What you will do :: In the entries below, find the line with "Task: Click the Cancel order trash icon" and the line with "The image size is (800, 654).". Return those two lines and all lines between them, exactly.

Input data ::
*-*-*
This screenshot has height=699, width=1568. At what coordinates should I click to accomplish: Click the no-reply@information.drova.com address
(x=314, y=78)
*-*-*
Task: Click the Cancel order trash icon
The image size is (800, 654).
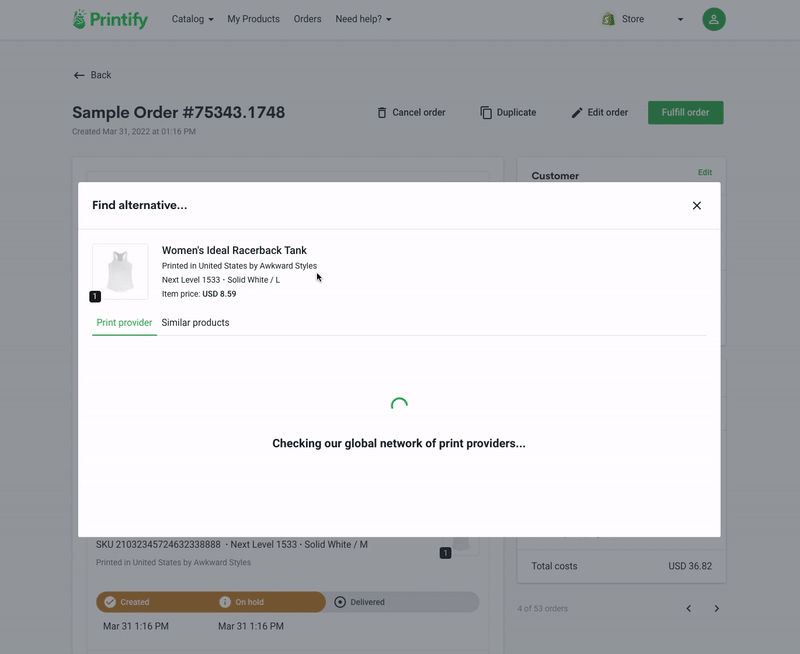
*-*-*
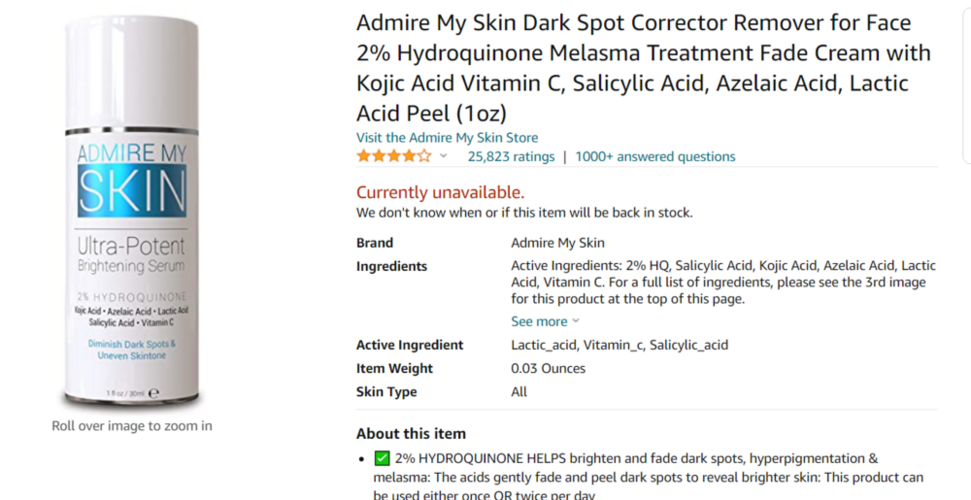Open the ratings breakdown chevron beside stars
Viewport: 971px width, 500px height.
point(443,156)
*-*-*
Task solution ::
Task: Click the Cancel order trash icon
The image size is (800, 654).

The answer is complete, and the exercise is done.